» Selected passage:
“Not Just Pretty Pictures: The Carl M. Jacobs III Collection” at the Cincinnati Art Museum
“I am at war with the obvious,” Photographer William Eggleston once said when asked about his work. I have a feeling Carl M. Jacobs III, the collector the exhibit “Not Just Pretty Pictures” beatifies at the Cincinnati Art Museum (through August 28, 2011), might have said the same thing if asked why he collected the art he did.
“Not Just Pretty Pictures” has the brevity, depth and personal gravity of a book of collected poems by William Carlos Williams. Like Williams’ truncated, elegant lyrics, each piece feeds into the other without obviousness getting in way: there’s a grace and quiet swagger in the way the work is positioned on the wall. Often “salon-style” installations can bring a sense of overreaching chaos, but the “salon-style” choice for “Not Just Pretty Pictures” allows the works room to breathe as well as interrelate. The only criticism I have for the install is the choice of slapping the Cincinnati Art Museum logo (the annoying orange asterisk that kind of mimics the yellow Wal-Mart one) all over the wall texts.
That “grace and quiet swagger” becomes a way to personify Jacobs, and also a way to imagine how his taste both produced the choices and created the mystery surrounding those choices. In fact, ambiguity seems to be one of Jacobs’ most important values in the selection of works. This ambiguity finds its apotheosis in the photographs he selected. While Jacobs did cast a wide artistic net for his collecting (prints, drawings and paintings by Picasso, Goya, Ernst and Delacroix are in the exhibit, among many other notables), the photographs somehow outshine the other works.

» Exercise 1:
Answer these questions about the review of the Carl M. Jacobs III exhibit:
(a) Through what date does the exhibit run at the Cincinnati Art Museum?
(b) What is the writer's only criticism of the installation?
(c) Which works in the collection does the writer say outshine the others?
» Exercise 2: Resume the review of the Carl M. Jacobs III exhibit after its final sentence.

» Raw data:
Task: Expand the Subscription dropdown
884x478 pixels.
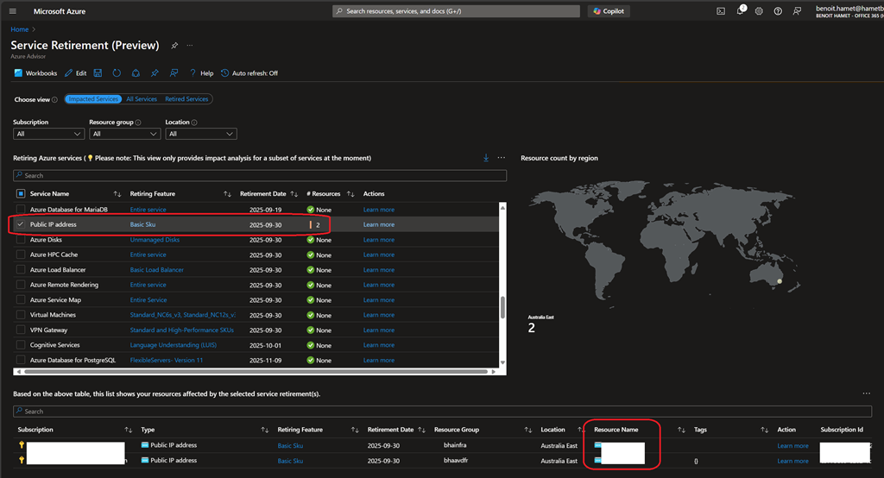Action: [48, 134]
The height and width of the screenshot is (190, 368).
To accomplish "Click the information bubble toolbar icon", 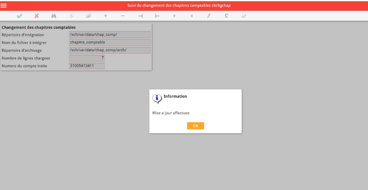I will click(x=71, y=16).
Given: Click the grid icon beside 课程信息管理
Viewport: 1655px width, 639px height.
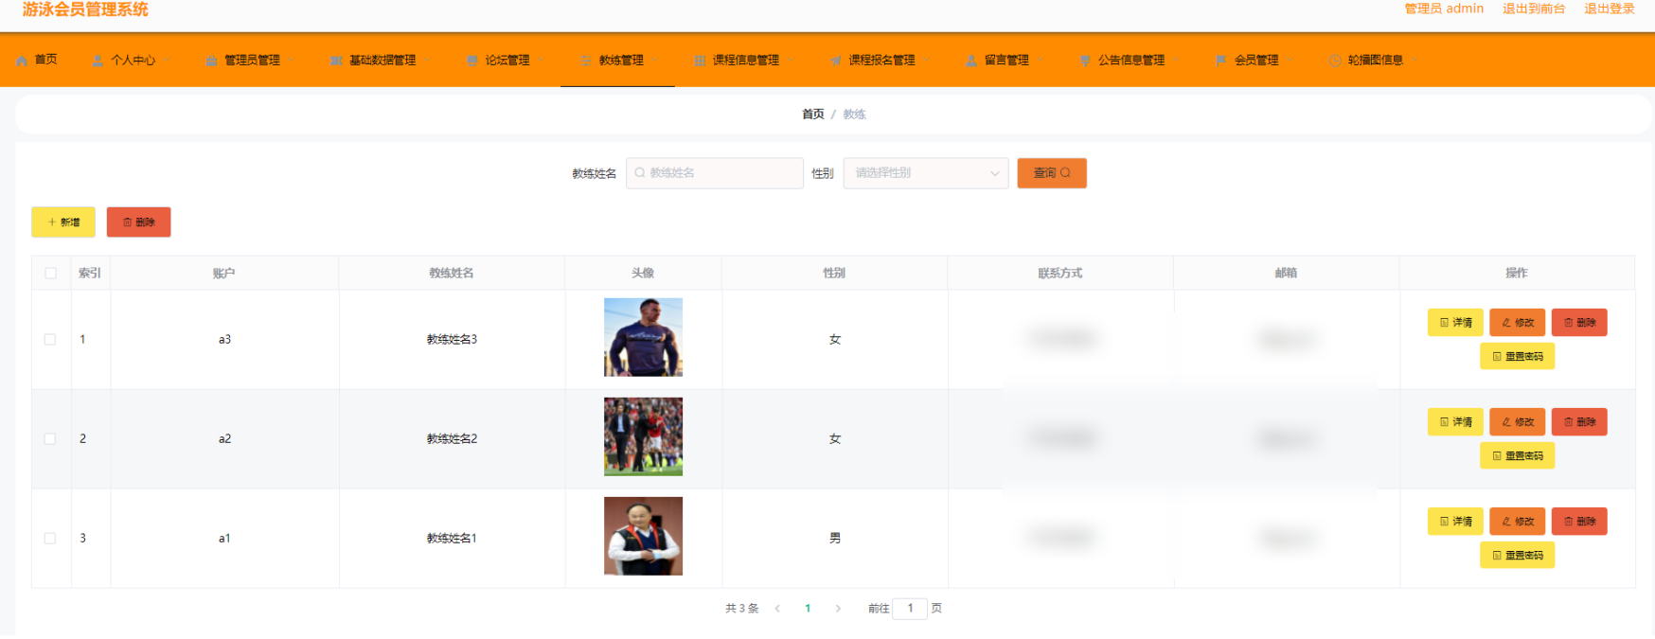Looking at the screenshot, I should [x=700, y=61].
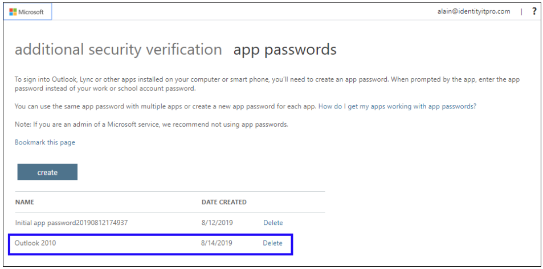The height and width of the screenshot is (269, 543).
Task: Click the purple divider beside the help icon
Action: pyautogui.click(x=521, y=12)
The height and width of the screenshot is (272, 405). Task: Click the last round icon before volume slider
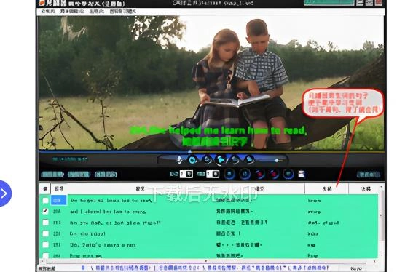point(249,160)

» Expected output 1:
(a) August 28, 2011.
(b) Placing the Cincinnati Art Museum logo all over the wall texts.
(c) The photographs.

» Expected output 2:
Tabloid camera-man Weegee’s photograph of two bowery entertainers has the cold-eyed sweetness of Diane Arbus without the overlay of voyeuristic tragedy: the two rambunctious women in the photo are anything but freaks. They are capitalists in motion, feckless and proud with money tucked into the holes of their pantyhose. That sane sense of confrontational ease comes forth in Nan Goldin’s delicate but somehow steely portrait, “Cody in the Dressing Room at the Boy Bar in NYC.” The subject is a young drag-queen with ancient, lackluster eyes but whose facial expression outside of that stare reveals a new way to be vulnerable, merging confusion and fear with the burning need to get on with the show.
As I looked at both these photographs I started to think about what Jacobs wanted from them. What compelled him to buy them? I think it might have something to do with a sort of easy-going pride, a beautiful arrogance, emanating from Weegee’s and Goldin’s subjects. They eliminate voyeurism by staring right back at you – posed, but the pose has limits. They are not waiting for the photo to be taken. The photographers seem to have had to wait a long time for them.
Horst P. Horst’s photograph of Coco Chanel delivers an intemperate goddess at rest, like a Matisse-like odalisque turned into glamorous prayer. The image is self-controlled and precise, Chanel’s body and face a rapturous marmoreal sculpture, surrounded by fox-fur-colored luxury. The opposites of this hyper-elegant portrait, and yet somehow akin to it, are William Christenberry’s Kodak Brownie prints of dreamy Alabama locations in the early 70s. His snapshots of a small-town church, a grave with a bed as a grave-marker, and rows of dusty pop bottles underneath a car hood all have an ominous, James-Agee feel, as if shot through the lens of fever. The light in each picture has lovesickness inside it.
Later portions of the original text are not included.